Thinking Token Budget

Token budget parameters for thinking LLMs usually cap how many internal reasoning tokens the model may spend before producing the visible answer.

Common names by API/provider include:

  • max_tokens / max_output_tokens: caps generated output tokens, sometimes including hidden reasoning tokens depending on the API.
  • reasoning_effort: qualitative budget like low, medium, high; the API maps this to an internal reasoning-token allowance.
  • thinking_budget / budget_tokens: explicit number of hidden reasoning tokens allowed for models that expose thinking controls.
  • max_completion_tokens: in some APIs, caps both reasoning tokens and final answer tokens together.

Why it matters:

  • Higher budget: useful for hard math, coding, planning, and multi-step debugging.
  • Lower budget: cheaper, faster, enough for simple Q&A or formatting tasks.
  • Too low: model may answer prematurely or miss steps.
  • Too high: slower and more expensive, sometimes overthinks simple tasks.

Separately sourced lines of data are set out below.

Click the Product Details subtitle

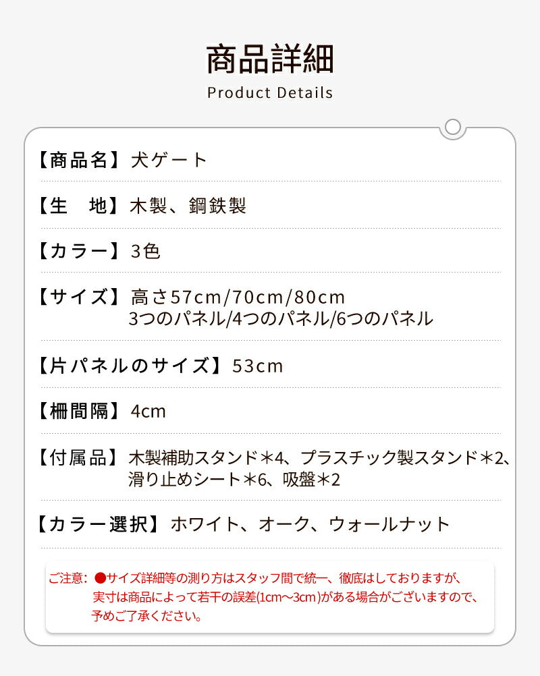point(270,92)
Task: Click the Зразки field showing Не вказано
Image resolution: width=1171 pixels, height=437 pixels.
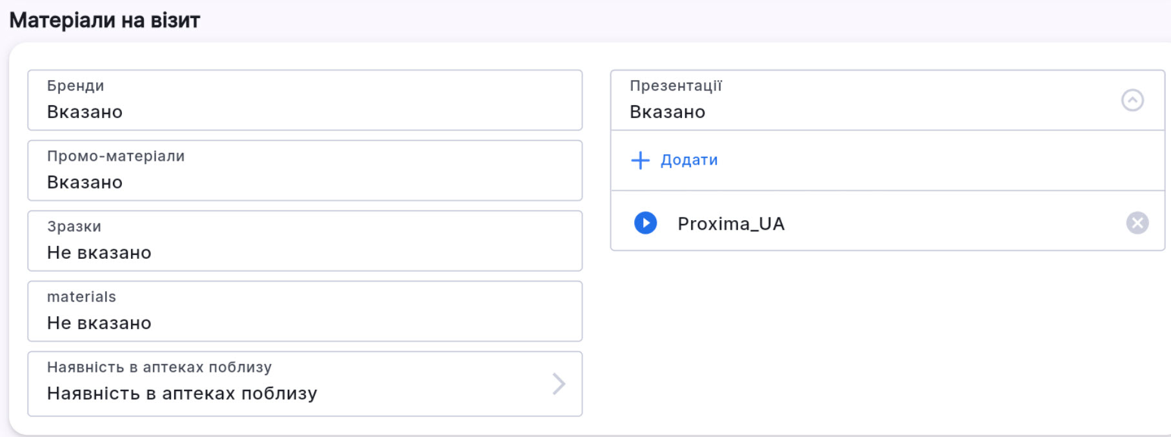Action: tap(303, 241)
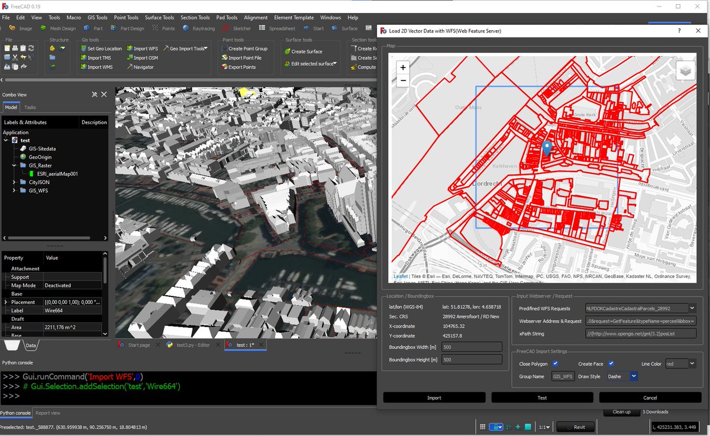Click the Test button
710x436 pixels.
click(x=542, y=398)
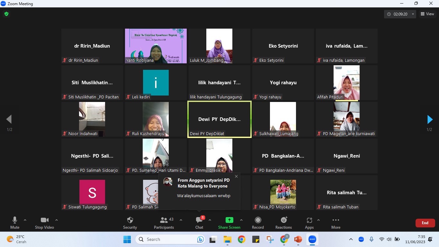Expand video options arrow beside Stop Video
The width and height of the screenshot is (439, 247).
[x=57, y=220]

Mental model: total completion budget = hidden reasoning tokens + visible answer tokens

If the completion cap is tight, a thinking model may spend tokens reasoning and have too little room left for the final answer.

Example qualitative setting: { “model”: “reasoning-model”, “reasoning_effort”: “medium”, “max_output_tokens”: 1000 }

Example explicit thinking budget: { “thinking”: { “type”: “enabled”, “budget_tokens”: 2048 }, “max_output_tokens”: 1000 }

The exact parameter name depends on the model provider and API.